A 41-year-old from the regional capital Erbil meanwhile claimed that Polish and Belarusian officers had tortured him, adding that he felt "deceived" by authorities in Belarus.

Another one of the alleged victims, a 38-year-old from the city of Dohuk, which is located around 120 kilometers away from Erbil, said he was abused and later forcibly deported from Belarus to his home country.
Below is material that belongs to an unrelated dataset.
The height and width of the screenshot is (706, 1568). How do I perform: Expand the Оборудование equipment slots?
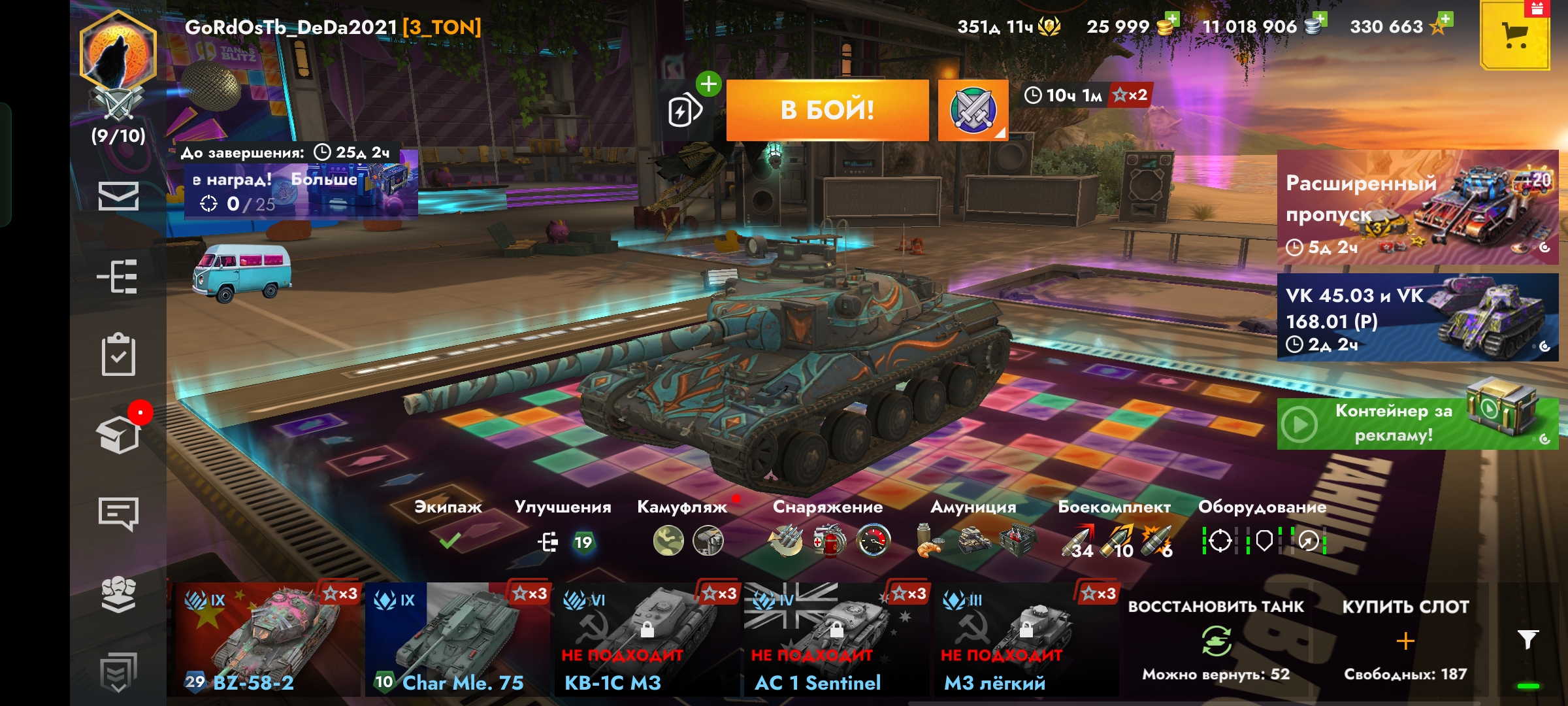tap(1264, 541)
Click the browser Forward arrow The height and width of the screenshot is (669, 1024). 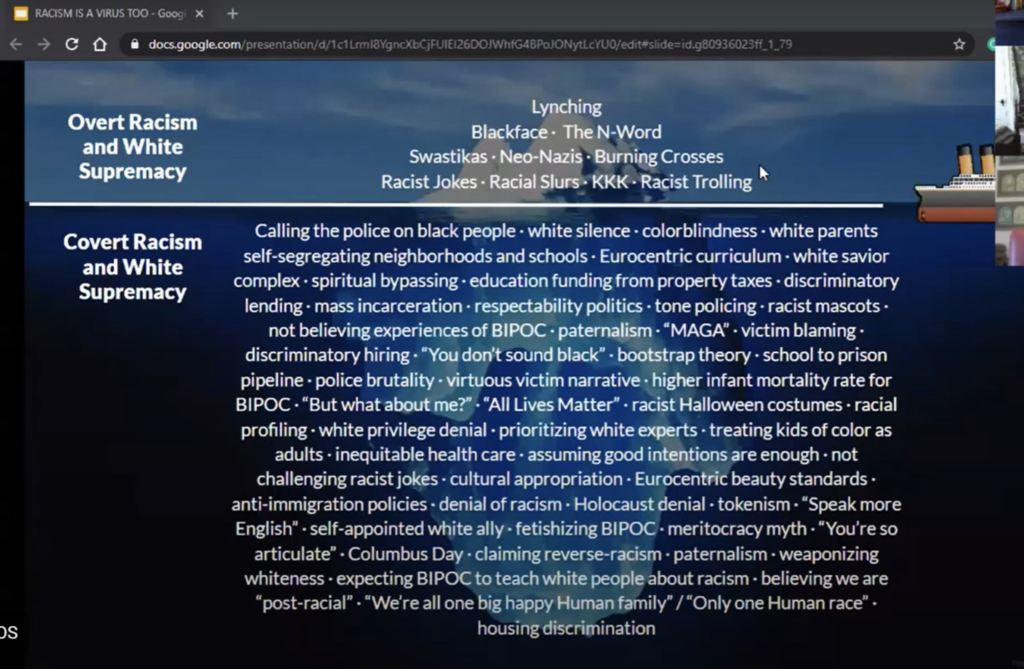coord(43,44)
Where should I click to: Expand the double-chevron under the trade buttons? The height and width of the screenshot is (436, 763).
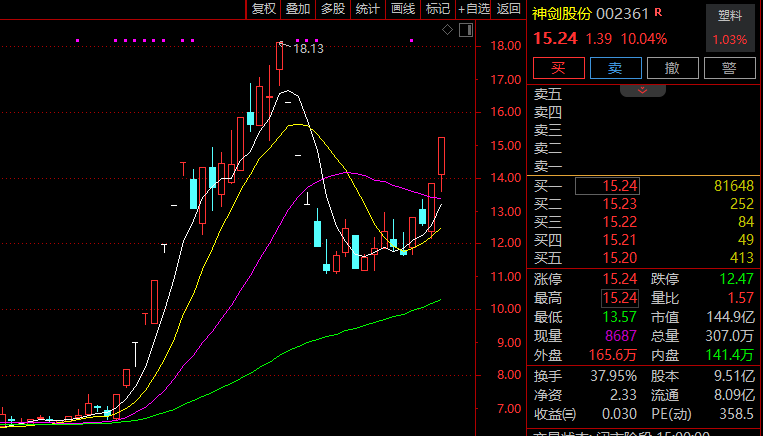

Moreover, he and other migrants didn't receive any food or water, he added.

Notwithstanding his experience in European countries, the Iraqi national stressed that he'd try to get to Europe again.

Read more: Belarus crisis is 'greatest attempt to destabilize Europe' since Cold War, Poland says

Economic despair no reason for fleeing Iraq?

For weeks, thousands of migrants have been camping out on the Belarusian side of the border with Poland in the cold of winter in hopes of eventually getting into the EU.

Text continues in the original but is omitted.